The Consumer Prices Index in the United Kingdom rose to 2.5 percent in June from 2.1 percent in May, according to the Office for National Statistics, one day after news of soaring US inflation.

London: Official statistics indicated Wednesday that Britain’s annual inflation rate has risen to a three-year high as consumer costs rise as coronavirus restrictions are eased, fueling global inflationary worries.
The Consumer Prices Index rose to 2.5 percent in June from 2.1 percent in May, according to a statement released by the Office for National Statistics one day after news of soaring US inflation.

The economy’s gradual recovery, as well as rising motor fuel and oil costs, pushed up prices to their highest level since August 2018.

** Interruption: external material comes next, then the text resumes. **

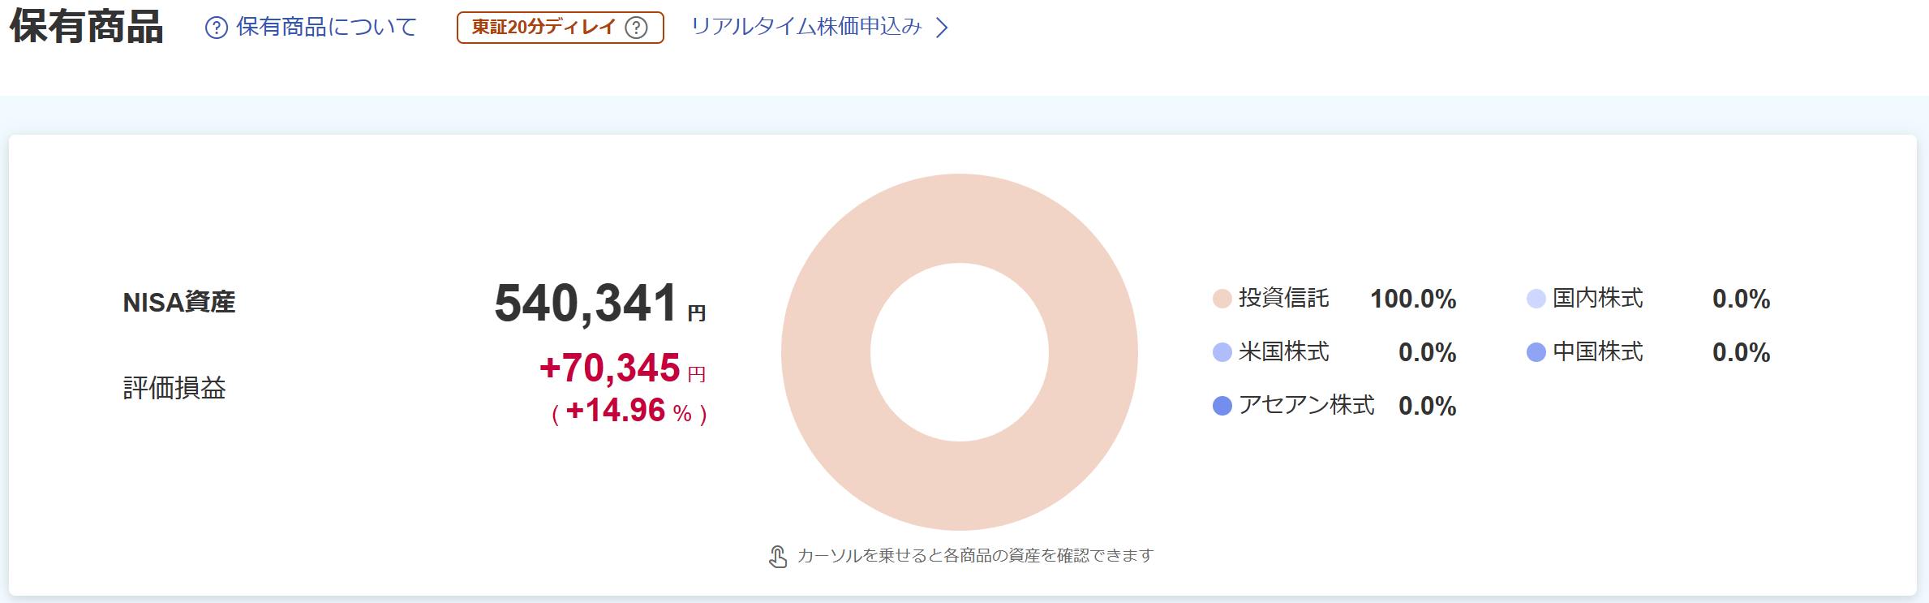
Task: Select the 国内株式 legend label
Action: tap(1597, 299)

The market had predicted a rate of 2.2 percent.

Price increases are ‘widespread’.

“Inflation climbed for the fourth month in a row to its highest level in over three years,” said Jonathan Athow, an ONS statistician.

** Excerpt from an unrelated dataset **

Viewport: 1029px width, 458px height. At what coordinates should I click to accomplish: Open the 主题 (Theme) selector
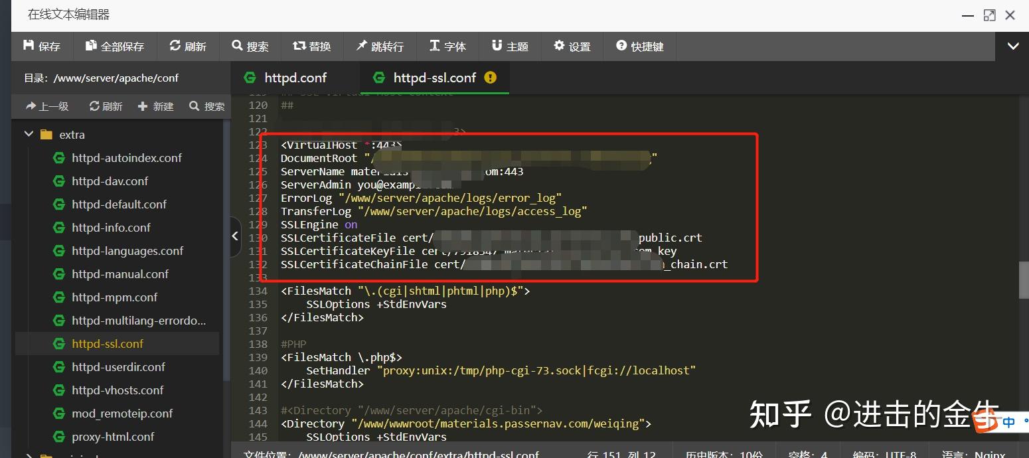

“The increase was extensive, resulting, for example, from price rises in groceries and second-hand automobiles, where there has been increasing demand.”

“Some of the rises is attributable to transitory causes, such as increased gasoline prices, which continue to drive up inflation, but much of it is due to prices rebounding from epidemic lows.”

Price increases in clothes and footwear added to the rising pressure.

Since March, when the UK government announced a gradual relaxation of coronavirus limitations, inflation has risen dramatically.

In May, the rate surpassed 2.0 percent for the first time since 2019, surpassing the Bank of England’s target threshold.

Meanwhile, most pandemic restrictions in England will be lifted on Monday, allowing the economy to fully reopen.

Investors are concerned about global inflation, fearing that pent-up demand and skyrocketing prices would compel authorities to hike interest rates, stifling the economy’s recovery.

In recent months, rising commodity costs, notable oil, have been a major cause of inflation in many nations.

Last month, the Bank of England warned of a temporary rise in UK inflation to 3.0 percent when the economy reopened, but kept monetary policy steady.

It is nonetheless wary of stifling any nascent economic rebound by raising interest rates too quickly.

Both the Federal Reserve and the European Central Bank have maintained their ultra-low interest rates and economic stimulus programs, claiming that rising inflation is only transitory.

Inflation in the US CPI rose to 5.4 percent in the 12 months ending in June, according to data released on Tuesday.

Since August 2008, this was the highest rate.

Traveling in a ‘worrying’ direction

“We’re still in inflationary limbo,” said AJ Bell analyst Laith Khalaf, “where we can’t determine if rising prices are a statistical blip or a more worrying and persistent aspect of the global economic recovery.”

“Things aren’t quite as heated on this side of the Atlantic, with inflation in the UK still hovering around half that of the United States.

“However, the pace and direction of movement are concerning.”

The Bank of England’s main goal is to keep annual UK inflation near to a government-set target of 2.0 percent in order to keep the pound’s value stable.